The other CFS patient who influenced and inspired me was JoWynn Johns. She was effectively housebound at the time we first came into contact, but she, too, had an inspiring story to tell, which she also shared with the readers of the Chronicle in an article titled "Living Within My Envelope". Following an approach similar to mine, she had greatly reduced her symptoms over a period of several years.
I was impressed by her focus on feeling better. After many unsuccessful attempts to recover, she had let go of the search for a cure and instead focused on finding things that would improve her immediate quality of life. She took a systematic approach to understanding her illness by keeping very meticulous records. Based on her records, she developed a detailed understanding of what she had to do to control her symptoms. Her records also motivated her by documenting her improvement.
As someone who had lived with CFS four years longer than me, JoWynn taught me a lot about successful adaptation. She made Dean Anderson's idea about long-term adaptation to illness concrete. She likened living with CFS to adjusting to other chronic medical conditions, such as diabetes, or to long-term struggles with weight or alcoholism. She believed successful adaptation meant changing one's daily habits and routines. JoWynn also taught me many specific points about CFS that I used in my own life, such as the toll taken by mental and emotional events.
Her experience also forced me to re-evaluate my optimism about recovery and to think more about what promoted it and what made it unlikely. She had been as disciplined and consistent in living within her limits as anyone I knew, yet her functional level had not improved. She was able to control symptoms, but it had not led to an expansion of her energy envelope.
The fact that both Dean and JoWynn used an approach similar to mine encouraged me in my path. Also, I found hope in Dean's recovery and felt sobered by JoWynn's improvement, which reinforced the idea of a ceiling or limit on the amount of improvement possible for each person.
Even though I have never had another medical appointment for CFS after getting my diagnosis, my doctor played an important role in my recovery. For some period of time, I checked in with him monthly by phone to keep him apprised of my progress and I continued to see him for other medical problems. He was supportive of my approach to CFS.
His attitude was consistent with his treatment of me before I became ill. In my appointments with him before I got CFS, he communicated his belief in a partnership between physician and patient. This relation was expressed in his practice of offering various treatment options and then letting me decide. That background may have made it easier for him to accept that I would try behavior change as a treatment for CFS.
In the time before CFS, he had also communicated to me a view of the limitations of modern medicine. He said that there were many more illnesses than medicine had names for and not all those with names had treatments. The conclusion I drew was that the realm of ignorance in medicine is probably much greater than the realm of knowledge.
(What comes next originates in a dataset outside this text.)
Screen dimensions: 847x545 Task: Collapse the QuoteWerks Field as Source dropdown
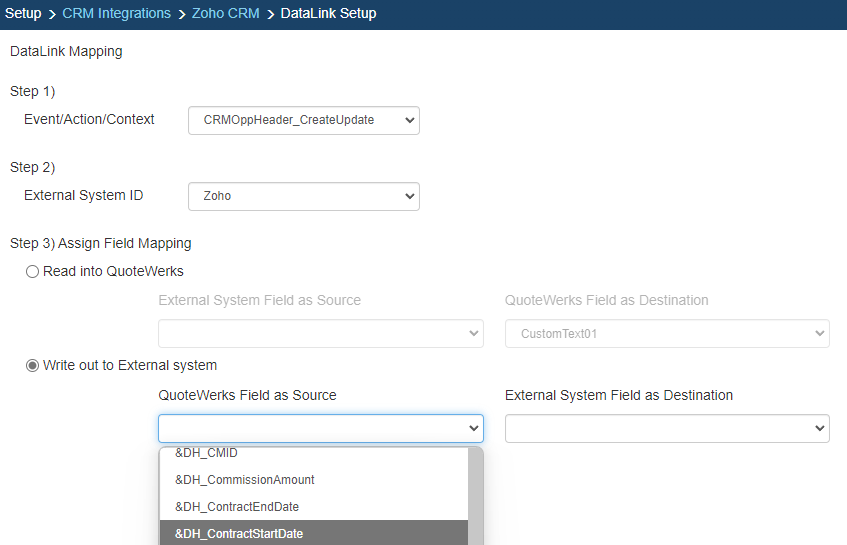(x=320, y=428)
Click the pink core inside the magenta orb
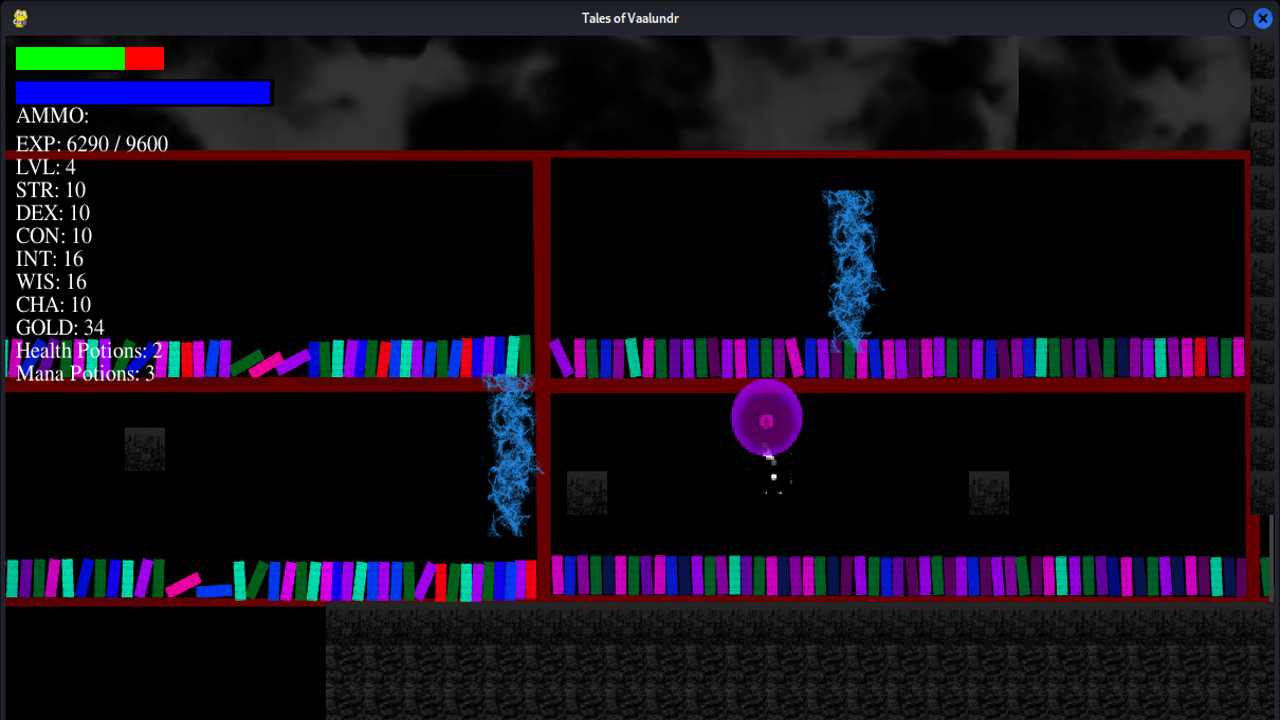Screen dimensions: 1280x720 point(766,420)
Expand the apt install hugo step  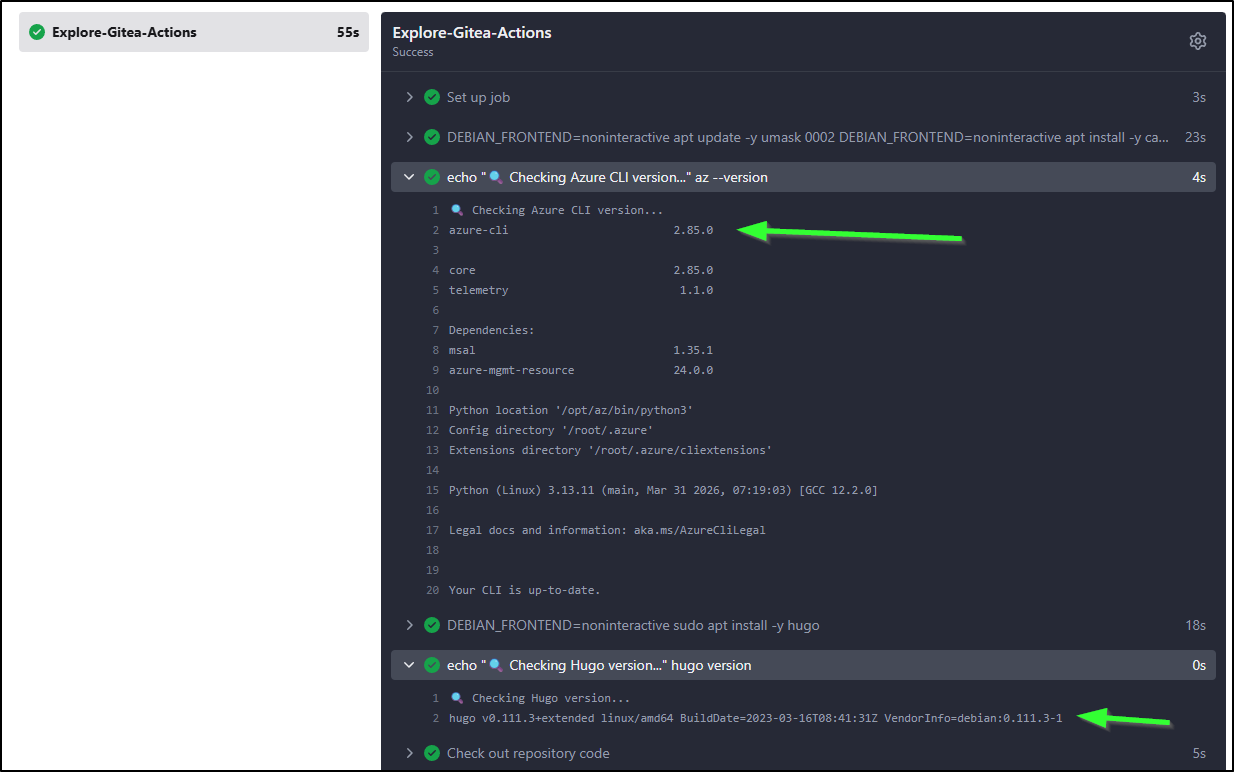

Also, as described in a previous chapter, he had been honest with me about the limitations of lab testing when I had an earlier episode of fatigue. So my decision to use behavior change to treat CFS was consistent with my belief in the limitations of medicine. Remembering my doctor's view of medicine's limits and my prior success in using self-help, I felt validated in my conclusion that behavior change offered me the best chance for improvement from CFS.